Dataset records:
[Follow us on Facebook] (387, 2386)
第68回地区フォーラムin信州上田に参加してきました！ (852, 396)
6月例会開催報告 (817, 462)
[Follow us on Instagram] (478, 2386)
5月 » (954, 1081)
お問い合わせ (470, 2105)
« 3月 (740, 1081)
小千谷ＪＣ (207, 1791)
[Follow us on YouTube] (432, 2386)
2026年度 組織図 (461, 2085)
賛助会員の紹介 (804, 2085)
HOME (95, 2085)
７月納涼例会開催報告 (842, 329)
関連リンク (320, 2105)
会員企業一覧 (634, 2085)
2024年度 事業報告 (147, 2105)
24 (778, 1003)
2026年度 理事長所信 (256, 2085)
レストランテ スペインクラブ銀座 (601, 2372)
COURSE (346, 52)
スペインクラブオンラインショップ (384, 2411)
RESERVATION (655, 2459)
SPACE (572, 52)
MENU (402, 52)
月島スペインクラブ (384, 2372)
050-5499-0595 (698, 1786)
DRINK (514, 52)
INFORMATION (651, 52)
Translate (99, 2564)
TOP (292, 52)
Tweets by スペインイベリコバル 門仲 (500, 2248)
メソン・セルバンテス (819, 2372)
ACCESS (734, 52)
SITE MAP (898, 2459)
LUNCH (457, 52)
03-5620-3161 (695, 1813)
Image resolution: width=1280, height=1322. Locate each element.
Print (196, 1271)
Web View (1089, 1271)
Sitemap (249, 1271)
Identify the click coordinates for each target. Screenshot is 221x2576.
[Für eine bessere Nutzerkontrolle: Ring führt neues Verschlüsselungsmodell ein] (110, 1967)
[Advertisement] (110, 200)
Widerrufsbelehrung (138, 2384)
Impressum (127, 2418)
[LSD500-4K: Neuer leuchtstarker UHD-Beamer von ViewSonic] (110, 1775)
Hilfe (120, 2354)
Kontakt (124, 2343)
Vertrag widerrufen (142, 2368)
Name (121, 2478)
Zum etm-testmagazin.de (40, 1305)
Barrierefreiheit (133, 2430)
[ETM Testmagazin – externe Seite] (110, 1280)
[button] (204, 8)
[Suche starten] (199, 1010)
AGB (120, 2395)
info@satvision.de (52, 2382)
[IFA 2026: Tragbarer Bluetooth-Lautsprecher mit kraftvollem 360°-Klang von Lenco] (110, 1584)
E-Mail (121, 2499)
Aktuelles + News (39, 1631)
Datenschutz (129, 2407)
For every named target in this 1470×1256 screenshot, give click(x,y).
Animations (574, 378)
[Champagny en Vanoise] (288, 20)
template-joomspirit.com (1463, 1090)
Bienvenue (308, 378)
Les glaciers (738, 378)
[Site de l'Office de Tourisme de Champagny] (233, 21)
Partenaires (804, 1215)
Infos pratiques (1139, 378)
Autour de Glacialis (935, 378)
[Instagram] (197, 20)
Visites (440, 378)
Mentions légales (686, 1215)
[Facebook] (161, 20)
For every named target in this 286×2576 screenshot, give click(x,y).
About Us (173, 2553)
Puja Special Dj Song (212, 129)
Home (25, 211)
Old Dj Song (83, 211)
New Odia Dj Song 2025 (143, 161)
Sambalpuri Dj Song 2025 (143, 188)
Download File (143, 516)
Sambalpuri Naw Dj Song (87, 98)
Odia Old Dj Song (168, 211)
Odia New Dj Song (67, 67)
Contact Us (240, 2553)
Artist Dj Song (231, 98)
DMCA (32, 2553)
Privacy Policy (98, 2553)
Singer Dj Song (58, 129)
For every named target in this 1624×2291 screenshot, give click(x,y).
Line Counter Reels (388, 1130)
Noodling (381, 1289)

» **WORK TASK**: Above are records; repeat only the lines starting at the line with "Identify the click" and ending at the line with "Animations (574, 378)", exactly as they appear, both included.

» **EXERCISE RESULT**:
Identify the click coordinates for each target. Screenshot is 221x2576.
[Für eine bessere Nutzerkontrolle: Ring führt neues Verschlüsselungsmodell ein] (110, 1967)
[Advertisement] (110, 200)
Widerrufsbelehrung (138, 2384)
Impressum (127, 2418)
[LSD500-4K: Neuer leuchtstarker UHD-Beamer von ViewSonic] (110, 1775)
Hilfe (120, 2354)
Kontakt (124, 2343)
Vertrag widerrufen (142, 2368)
Name (121, 2478)
Zum etm-testmagazin.de (40, 1305)
Barrierefreiheit (133, 2430)
[ETM Testmagazin – externe Seite] (110, 1280)
[button] (204, 8)
[Suche starten] (199, 1010)
AGB (120, 2395)
info@satvision.de (52, 2382)
[IFA 2026: Tragbarer Bluetooth-Lautsprecher mit kraftvollem 360°-Klang von Lenco] (110, 1584)
E-Mail (121, 2499)
Aktuelles + News (39, 1631)
Datenschutz (129, 2407)
For every named target in this 1470×1256 screenshot, give click(x,y).
Animations (574, 378)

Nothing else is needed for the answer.